Cat 1-2 Base Period 12-18hrs/wk
Author: Joe Friel
12 weeks - $99.95
Total Hours: 235

This Cat 1-2 Base period training plan was created by Joe Friel for the serious cyclist to maximize winter fitness using the principles described in his book, The Cyclists Training Bible. Consider starting this plan about 23 weeks prior to your first A race of the season. Following this 12-week plan will prepare you to start the CAT 1-2 BUILD-PEAK PERIOD PLAN which specifically prepares you for your A-priority race.
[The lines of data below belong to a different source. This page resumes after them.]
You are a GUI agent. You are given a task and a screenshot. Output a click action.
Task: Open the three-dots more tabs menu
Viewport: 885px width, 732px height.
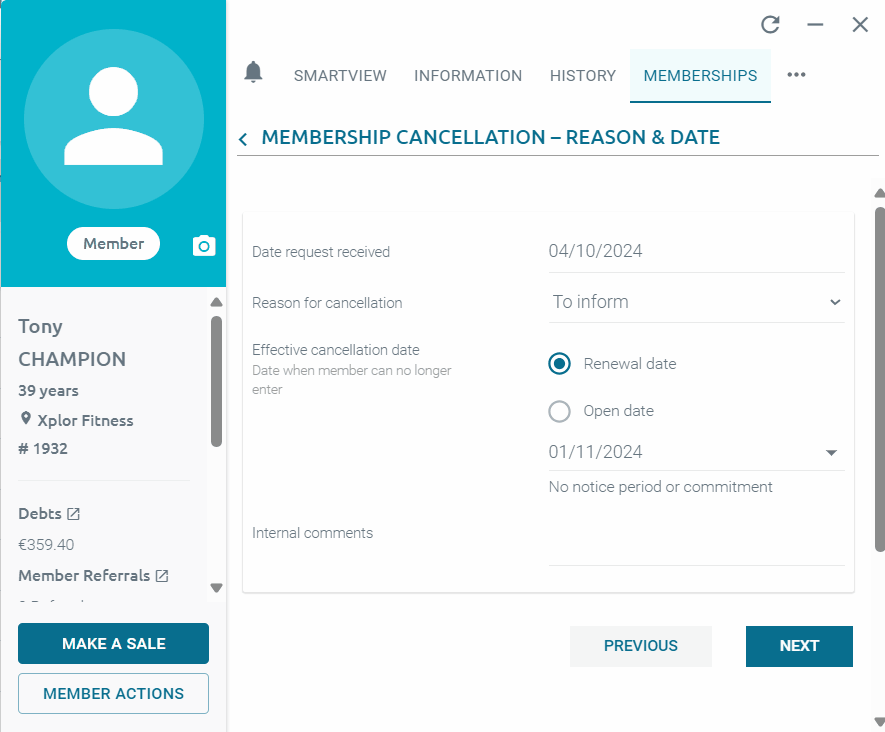click(x=796, y=75)
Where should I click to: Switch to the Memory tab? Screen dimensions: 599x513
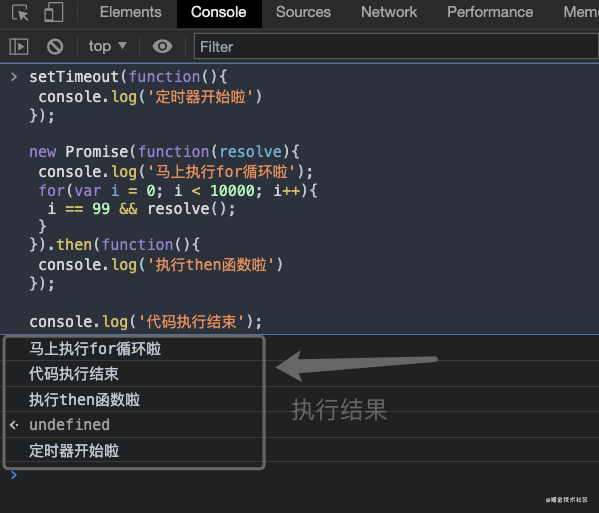580,12
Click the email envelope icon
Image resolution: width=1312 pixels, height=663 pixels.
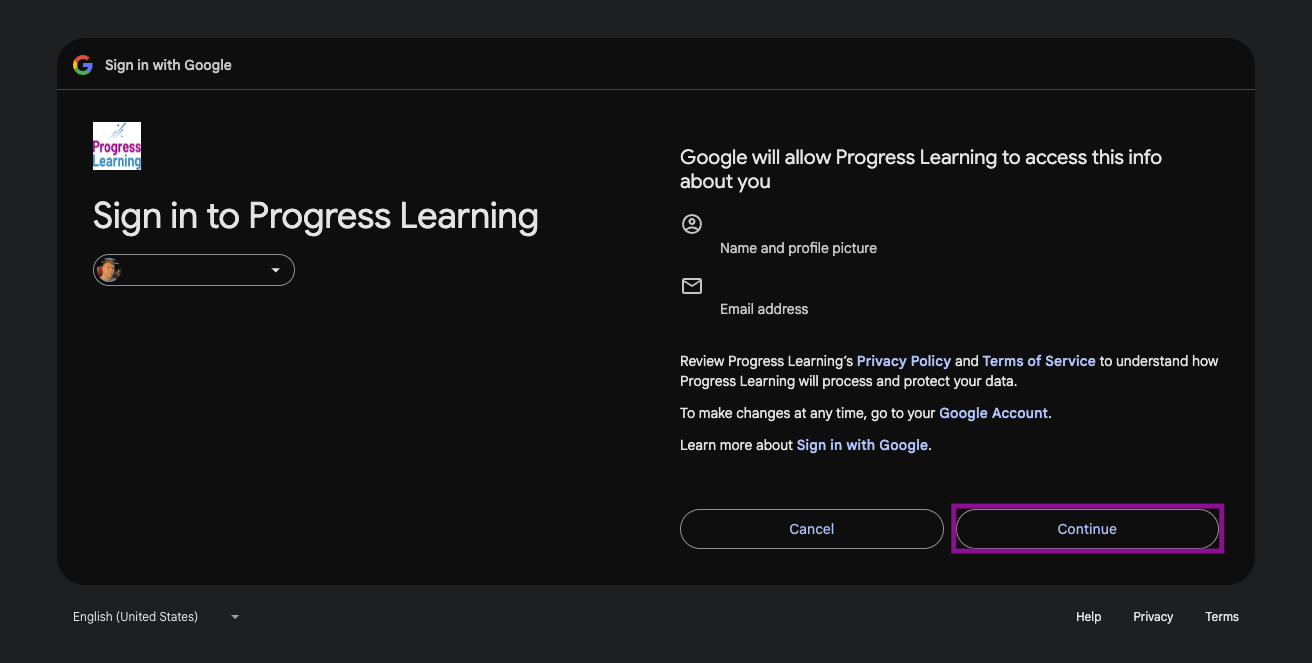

To start this plan you should be able to train about 12 hours a week. Over 12 weeks you will increase your weekly volume to about 18 hours including bike rides for aerobic endurance, force, muscular endurance and power; cross training in the first 4 weeks; and 1 to 2 strength workouts each week. The exception is the R&R weeks every fourth week when volume is significantly reduced for 4 days culminating with self-testing at the end of the week to measure progress.
The plan uses common language to describe the workouts and is easy to follow. It provides optional power workouts for the rider with a powermeter. By the end of 12 weeks you will have excellent Base fitness and be ready to start the Build period 11 weeks prior to your A-priority road race.
What do you get with a training plan?

After purchase, your plan will be available in your own private online training log account. You'll enjoy these benefits and more:
- Daily e-mails with your next workout keep you on track
- Create your own routes or search our library of routes for tracking your workouts
- Map, graph and share workouts with your friends by e-mail, Facebook and view in Google Maps or Google Earth
- Upload workouts from one of more than 80 training devices (Garmin, Suunto, Timex, Polar, more) or easily record your workouts manually
- Track your fitness and gain confidence
- Complete nutrition tracking to monitor your diet
- Get support and answers on the Message Boards
Sample workouts:
Day #1
AA, 3-4 sets
Planned Time: 1:0
After warm up do 3-4 sets of AA. Cool down with 5-10 minutes of spinning in easy gear/resistance at high rpm. For details go to HELP (above), WORKOUT DESCRIPTIONS or see Chapter 12 in The Cyclists Training Bible.
Day #2
Indoors-Isolated Leg Training
Planned Time: 1:0
Isolated Leg Training on trainer. After warm-up, alternate 20-60 seconds with 1 leg--other on a chair. Get a total of 7-10 minutes of ILT on each leg in workout. Alternate legs as you feel like it. Comfortably high cadence. Focus on eliminating dead spot at top of stroke by pushing toes forward in shoes at top.
Workout #2
Fixed gear
Planned Time: 1:0
BT: Ride fixed gear on a flat course. The gear should allow 100+ rpm (~55 gear inches or less, such as a 39x19). Ride in heart rate 1-2 zones mostly. Pedal horizontally. Relax.
Workout #3
Optional mode(s)
Planned Time: 1:0
Your choice of mode: run, hike, XC ski, snowshoe, row, aerobics class, stair climb, etc. Anything except cycling. Can combine 2 or more modes into one workout. Easy to moderately hard effort (RPE 1-6 on 10 scale). Avoid anaerobic effort.
Day #3
Optional mode(s)
Planned Time: 1:0
Your choice of mode: run, hike, XC ski, snowshoe, row, aerobics class, stair climb, etc. Anything except cycling. Can combine 2 or more modes into one workout. Easy to moderately hard effort (RPE 1-6 on 10 scale). Avoid anaerobic effort.
Day #4
AA, 3-4 sets
Planned Time: 1:0
After warm up do 3-4 sets of AA. Cool down with 5-10 minutes of spinning in easy gear/resistance at high rpm. For details go to HELP (above), WORKOUT DESCRIPTIONS or see Chapter 12 in The Cyclists Training Bible.
Workout #2
Endurance spinning
Planned Time: 1:0
Use the cadence mode if you have this available. Spin on the high end of your comfortable range in the small chain ring in the 1-2 heart rate zones on a flat to gently rolling course. Allow your feet and legs to relax while spinning. Note and record your average cadence for the ride when done.
Day #5
Trainer or road--Spin-ups
Planned Time: 1:0
Spin-ups. Slowly spin-up to max rpm over 30 seconds. When you begin to bounce, back off and then hold it for several seconds. Recover completely and repeat several times. Stay RELAXED!
Workout #2
Fixed gear
Planned Time: 1:0
BT: Ride fixed gear on a flat course. The gear should allow 100+ rpm (~55 gear inches or less, such as a 39x19). Ride in heart rate 1-2 zones mostly. Pedal horizontally. Relax.